Easiest way to install, however, some dependencies used in 'aegis orthology' will be missing (such as Liftoff, LiftOn, MCScan, Orthofinder, Diamond...). If you are planning to use 'aegis orthology' you will require these, so to avoid having to install the dependencies yourself see docker and singularity options above. The latest version in pypi will always match the version of the latest release.

```bash
pip3 install aegis-bio
```

### From Source

Alternatively, you can install AEGIS directly from the source by cloning the repository and installing the required Python dependencies.

```bash
git clone https://github.com/Tomsbiolab/aegis.git
cd aegis
pip install .

# Or for development (editable mode):
pip install -e .
```

## Usage

AEGIS is designed to be used as a library in your Python scripts or directly through the CLI

### CLI commands

All of the commands are called with aegis {subcommand} in a terminal:

- Native Tools (included in pip install):
    - Extract
        - Extracts all kinds of fasta features from an annotation.
    - Overlap
        - Overlap quantification of gene models (and their subfeatures) between any number of gffs associated to same genome
    - Rename
        - Rename gff feature ids.
    - Summary
        - Outputs tabular annotation stats as well as a series of plots.
    - Tidy
        - Cleans annotation files, fixes errors, issues warnings, and provides custom formatting options for extra flexibility/compatibility with third party tools.
    - Tidy-genome
        - Allows removal and/or renaming of genome features.
    - Merge
        - Custom merge of any number of gffs, prevent id clashes and control redundancy in same loci.
    - Symbols
        - Allows to add gene symbols into an annotation file based on tabular input
    - Motifs
        - Plots frequency of a particular DNA motif (allowing regular expressions) in promoter regions of chosen gene lists, all genome’s genes, and random gene lists.
    - Subset
        - Make all sorts of subsets of an annotation file, select by desired features (coding/non-coding) or even create lite versions for debugging/testing.
    - Prune
        - Removes features based on id lists (transcript or gene level) and solves any derived issues, i.e. remove a gene if all of its transcripts are removed
    - Reformat:
        - Converts between gtf and gff formats.
    - List:
        - Lists gene ids or transcript ids from an annotation file, optionally selecting which types ofgenes/transcripts to include/exclude.
- Integrative Pipelines (require Docker/Singularity or manual install):
    - Orthology
        - Comprehensive multi-tool comparison of gene ids from different genomes. All evidence is summarised and converted to a qualitative scale, allowing to select orthologues by confidence level.


### As a Python library

Here is a simple example of how to load an annotation and extract the sequences of all genes:

```python
from aegis.annotation import Annotation
from aegis.genome import Genome

# Load the genome and annotation
genome = Genome(name = "my_genome", genome_file_path = "path/to/genome.fasta")
annotation = Annotation(name = "my_annotation", annot_file_path = "path/to/annotation.gff3", genome=genome)

# Generate and export gene sequences
annotation.export.genes()

```
## Documentation
For further and more detailed information on how to use the **AEGIS** package, including **Jupyter Notebook examples**, please refer to the **GitHub Wiki**. The wiki provides comprehensive guides and tutorials to help you get the most out of the suite.

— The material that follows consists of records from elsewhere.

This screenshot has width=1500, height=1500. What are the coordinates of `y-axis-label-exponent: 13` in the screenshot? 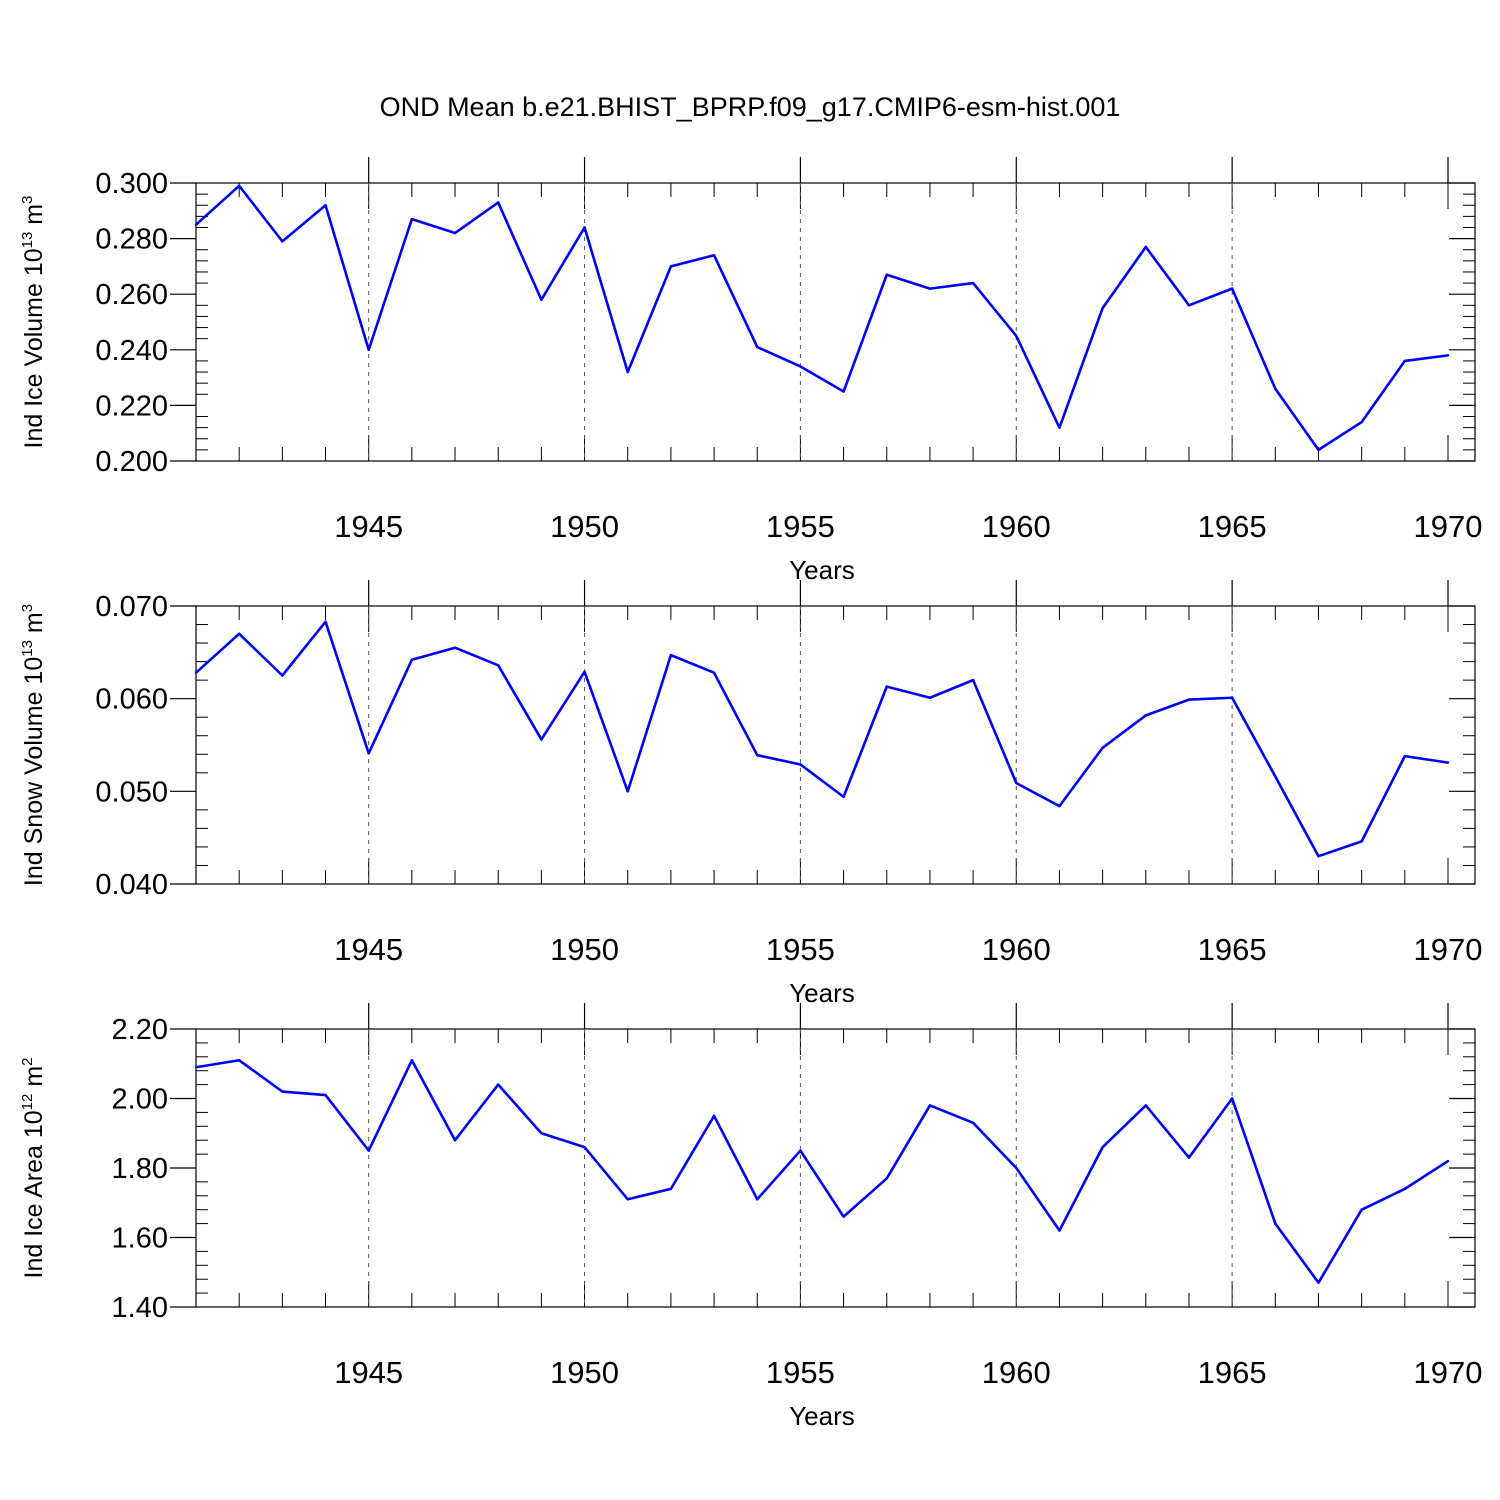 It's located at (28, 648).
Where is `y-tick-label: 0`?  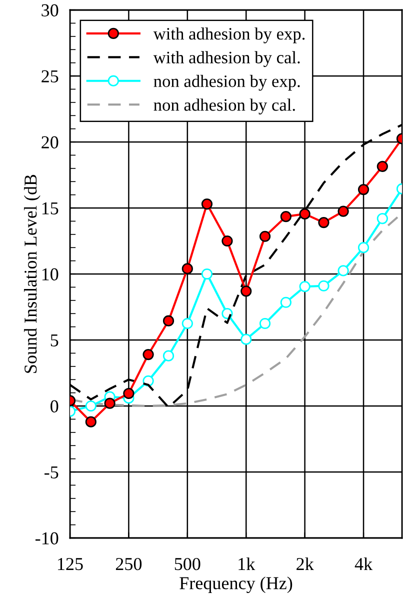 y-tick-label: 0 is located at coordinates (54, 406).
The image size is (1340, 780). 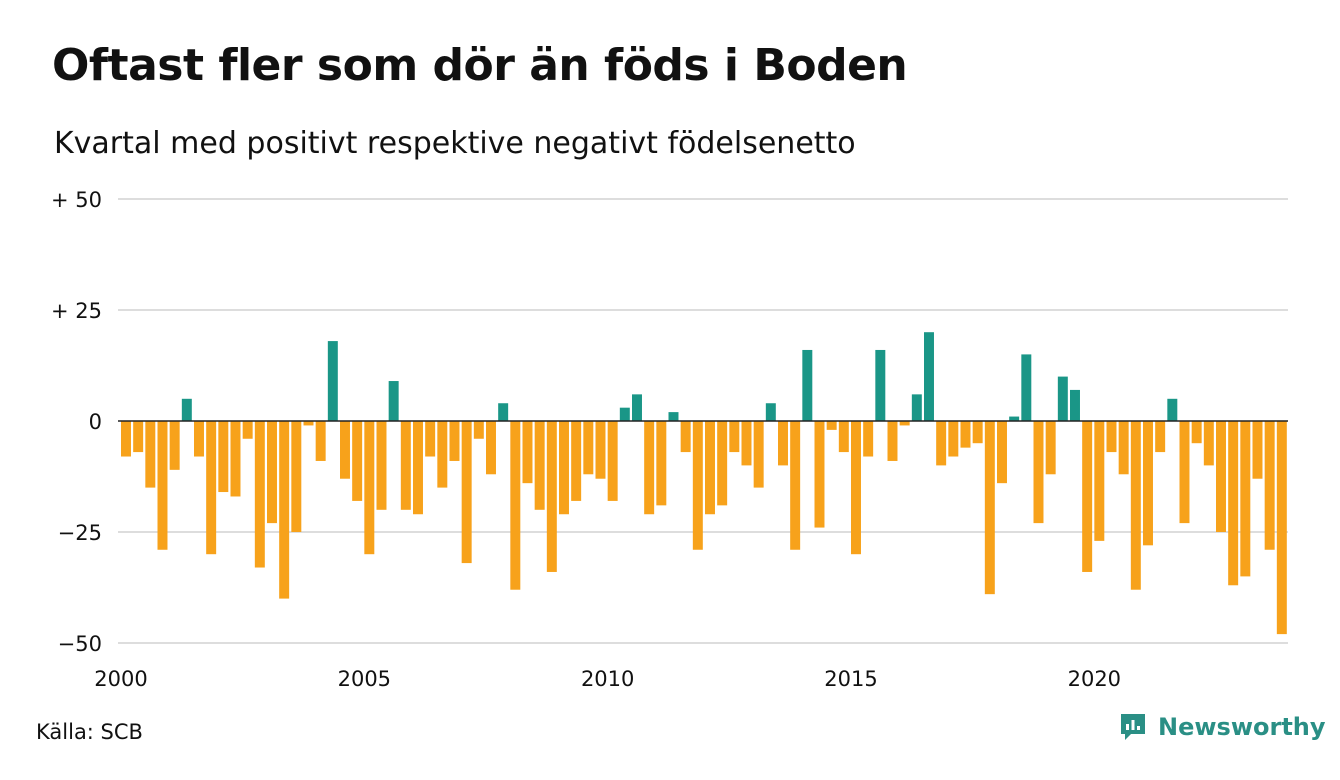 What do you see at coordinates (80, 644) in the screenshot?
I see `y-tick-label: −50` at bounding box center [80, 644].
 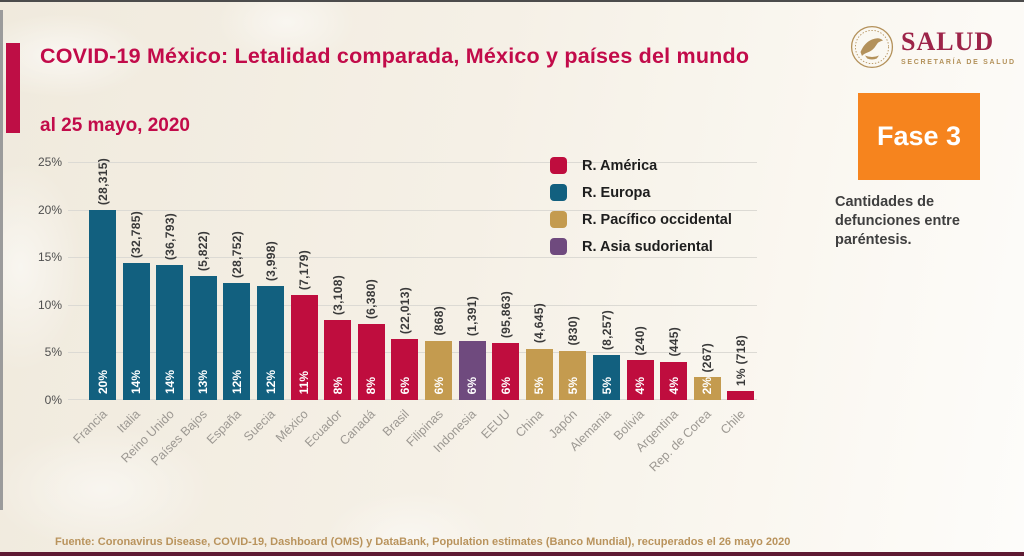 I want to click on deaths-count-label: (830), so click(x=572, y=330).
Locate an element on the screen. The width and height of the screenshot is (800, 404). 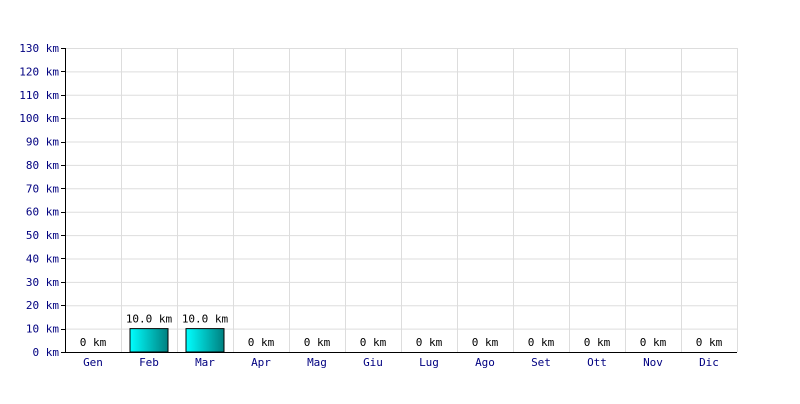
y-tick-label: 20 km is located at coordinates (42, 306).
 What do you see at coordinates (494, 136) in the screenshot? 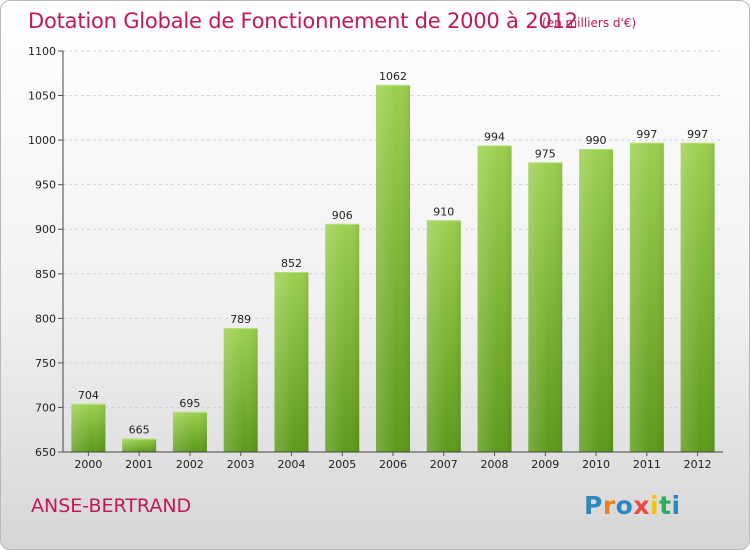
I see `data-label: 994` at bounding box center [494, 136].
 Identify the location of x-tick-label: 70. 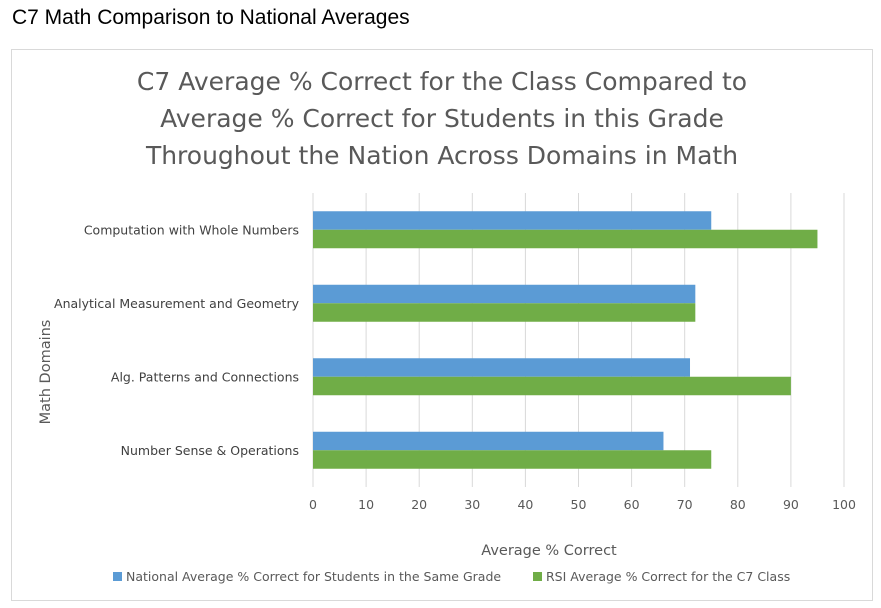
(685, 504).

**Link to Wiki:** https://github.com/Tomsbiolab/aegis/wiki

## Citation

If you use AEGIS in your research, please cite the following preprint:
> Navarro-Payá, D., Santiago, A., Velt, A., Moretto, M., Rustenholz, C., & Matus, J. T. (2025). *AEGIS: an annotation extraction and genomic integration resource*. bioRxiv. doi: [10.64898/2025.12.04.692274v1](https://www.biorxiv.org/content/10.64898/2025.12.04.692274v1)

## License

AEGIS is licensed under the GNU General Public License v3.0. See the `LICENSE.md` file for more details. Third-party tools included in the Docker image are distributed under their respective licenses.